▶ DOCUMENT PASSAGE
* start *
MEMORIES OF CUMBERLAND 

 Extract from St Aubyn's School Mag : 75the Anniversary Number (1961) edited by R. James Colley and kindly supplied by Mr Dixon, School Archivist.

Our stay in Cumberland started during August 1939 when Colonel and Mrs Colley arrived at Whitehall direct from their holiday in Scotland. The day before they arrived, one boy had come from Essex, and within a few days several more moved in. In these early days everything was rather confused; a school cannot just move into a house which has been empty for two years and expect things to work smoothly.

One thing we never really understood was the plumbing. The first time we tried out the hot water boiler, we lit it and left it to heat up for a few hours. Then someone decided to have a bath, but on turning on the hot water tap found no water. With visions of burst boilers the fire was hurriedly raked out. Not to be done out of the bath it was decided to heat water on the kitchen range and carry it up to the bathroom. When this was done it was found to be too hot so the cold tap was turned on, to produce beautifully hot water! Luckily the third tap on the bath produced cold water. For most of our stay at Whitehall doubts about what kind of water was issuing from any given tap could be resolved by the colour. Hot water came out rust red, cold water was clear, and the soft water tap produced black water.

The electric light system was equally temperamental. This consisted of a Diesel engine which charged a whole series of accumulators. When the lights started to get a bit dim, the accumulators must be getting low so the engine had to be started. If they went out completely, it usually meant that an accumulator had burst so someone had to be obtained to do repairs; in the meantime the School had to manage with candles and torches. Fuses did not seem to blow very often. One reason for this, we discovered eventually, was that the main fuse was a kitchen fork which could hardly be expected to melt in an emergency. This was the idea. At any rate by the time we left, so many storage batteries had burst that we were running on about 90 volts DC instead of the nominal 110.
* end *
▶ Entries on target coordinates
* start *
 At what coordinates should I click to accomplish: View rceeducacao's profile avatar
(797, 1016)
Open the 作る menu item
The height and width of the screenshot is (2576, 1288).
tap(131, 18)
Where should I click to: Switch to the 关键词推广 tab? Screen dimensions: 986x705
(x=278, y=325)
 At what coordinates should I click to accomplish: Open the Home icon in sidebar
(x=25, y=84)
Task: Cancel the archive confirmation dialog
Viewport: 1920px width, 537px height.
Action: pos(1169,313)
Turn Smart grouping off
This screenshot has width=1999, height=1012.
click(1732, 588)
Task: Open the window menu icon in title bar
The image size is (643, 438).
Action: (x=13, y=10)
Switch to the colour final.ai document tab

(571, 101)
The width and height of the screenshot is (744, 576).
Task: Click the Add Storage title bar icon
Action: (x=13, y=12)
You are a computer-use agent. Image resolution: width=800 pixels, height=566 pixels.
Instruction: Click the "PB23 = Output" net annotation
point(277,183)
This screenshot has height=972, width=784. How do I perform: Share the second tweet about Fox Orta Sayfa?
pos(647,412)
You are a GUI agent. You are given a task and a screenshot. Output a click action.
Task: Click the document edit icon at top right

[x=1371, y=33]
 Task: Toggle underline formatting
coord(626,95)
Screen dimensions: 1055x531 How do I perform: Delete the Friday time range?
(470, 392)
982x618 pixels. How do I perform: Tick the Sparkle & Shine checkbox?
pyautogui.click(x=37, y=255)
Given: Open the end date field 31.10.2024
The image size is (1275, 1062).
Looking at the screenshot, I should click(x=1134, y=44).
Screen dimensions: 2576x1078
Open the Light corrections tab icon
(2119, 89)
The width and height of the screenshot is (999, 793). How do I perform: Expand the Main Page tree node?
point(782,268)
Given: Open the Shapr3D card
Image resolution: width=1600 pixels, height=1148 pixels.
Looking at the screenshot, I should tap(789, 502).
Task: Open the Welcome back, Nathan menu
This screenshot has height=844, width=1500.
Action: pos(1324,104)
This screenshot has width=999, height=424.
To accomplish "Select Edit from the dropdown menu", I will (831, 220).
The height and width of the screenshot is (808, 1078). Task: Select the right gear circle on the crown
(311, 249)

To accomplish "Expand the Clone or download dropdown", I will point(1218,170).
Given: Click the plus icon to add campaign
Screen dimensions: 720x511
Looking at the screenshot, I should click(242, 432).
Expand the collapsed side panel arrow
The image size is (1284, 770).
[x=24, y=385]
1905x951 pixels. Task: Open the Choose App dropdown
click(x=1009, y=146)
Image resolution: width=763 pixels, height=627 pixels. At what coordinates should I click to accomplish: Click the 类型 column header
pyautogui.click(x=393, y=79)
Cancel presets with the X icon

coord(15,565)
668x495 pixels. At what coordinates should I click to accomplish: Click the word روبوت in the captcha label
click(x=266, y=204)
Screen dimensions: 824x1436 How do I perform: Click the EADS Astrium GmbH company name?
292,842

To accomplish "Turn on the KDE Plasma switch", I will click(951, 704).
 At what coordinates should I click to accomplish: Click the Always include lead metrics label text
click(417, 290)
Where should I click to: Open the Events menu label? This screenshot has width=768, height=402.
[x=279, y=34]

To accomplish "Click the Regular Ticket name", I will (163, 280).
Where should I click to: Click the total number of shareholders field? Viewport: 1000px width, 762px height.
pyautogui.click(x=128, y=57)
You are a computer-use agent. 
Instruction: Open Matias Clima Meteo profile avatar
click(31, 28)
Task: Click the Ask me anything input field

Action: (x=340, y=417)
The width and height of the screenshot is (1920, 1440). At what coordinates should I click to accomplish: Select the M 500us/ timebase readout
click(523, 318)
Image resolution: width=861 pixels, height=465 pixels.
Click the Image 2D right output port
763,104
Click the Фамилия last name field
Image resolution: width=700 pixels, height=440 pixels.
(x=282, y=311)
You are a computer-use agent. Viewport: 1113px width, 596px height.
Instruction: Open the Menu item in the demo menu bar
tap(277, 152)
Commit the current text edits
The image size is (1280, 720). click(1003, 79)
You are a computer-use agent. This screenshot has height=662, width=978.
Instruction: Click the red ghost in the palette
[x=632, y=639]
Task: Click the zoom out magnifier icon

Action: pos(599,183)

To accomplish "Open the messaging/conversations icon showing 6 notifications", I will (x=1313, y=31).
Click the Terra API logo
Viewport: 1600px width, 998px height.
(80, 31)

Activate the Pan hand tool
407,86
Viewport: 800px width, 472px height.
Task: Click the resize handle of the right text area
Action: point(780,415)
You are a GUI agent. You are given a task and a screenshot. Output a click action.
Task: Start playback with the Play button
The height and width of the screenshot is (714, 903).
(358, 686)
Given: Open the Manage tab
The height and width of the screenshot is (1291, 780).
* end *
▶ PROBLEM SET
A: Copy the Cumberland memoir from "The electric light" up to and including "the nominal 110.".
B: Repeat the entries from the line with "Task: Cancel the archive confirmation dialog" up to and including the line with "point(782,268)", word for word.
The Cumberland memoir and the entries are separate material with no connection to each other.

▶ ANSWERS FOR THE TASKS
A:
The electric light system was equally temperamental. This consisted of a Diesel engine which charged a whole series of accumulators. When the lights started to get a bit dim, the accumulators must be getting low so the engine had to be started. If they went out completely, it usually meant that an accumulator had burst so someone had to be obtained to do repairs; in the meantime the School had to manage with candles and torches. Fuses did not seem to blow very often. One reason for this, we discovered eventually, was that the main fuse was a kitchen fork which could hardly be expected to melt in an emergency. This was the idea. At any rate by the time we left, so many storage batteries had burst that we were running on about 90 volts DC instead of the nominal 110.

B:
Task: Cancel the archive confirmation dialog
Viewport: 1920px width, 537px height.
Action: pos(1169,313)
Turn Smart grouping off
This screenshot has width=1999, height=1012.
click(1732, 588)
Task: Open the window menu icon in title bar
The image size is (643, 438).
Action: (x=13, y=10)
Switch to the colour final.ai document tab

(571, 101)
The width and height of the screenshot is (744, 576).
Task: Click the Add Storage title bar icon
Action: (x=13, y=12)
You are a computer-use agent. Image resolution: width=800 pixels, height=566 pixels.
Instruction: Click the "PB23 = Output" net annotation
point(277,183)
This screenshot has height=972, width=784. How do I perform: Share the second tweet about Fox Orta Sayfa?
pos(647,412)
You are a GUI agent. You are given a task and a screenshot. Output a click action.
Task: Click the document edit icon at top right

[x=1371, y=33]
 Task: Toggle underline formatting
coord(626,95)
Screen dimensions: 1055x531 How do I perform: Delete the Friday time range?
(470, 392)
982x618 pixels. How do I perform: Tick the Sparkle & Shine checkbox?
pyautogui.click(x=37, y=255)
Given: Open the end date field 31.10.2024
The image size is (1275, 1062).
Looking at the screenshot, I should click(x=1134, y=44).
Screen dimensions: 2576x1078
Open the Light corrections tab icon
(2119, 89)
The width and height of the screenshot is (999, 793). How do I perform: Expand the Main Page tree node?
point(782,268)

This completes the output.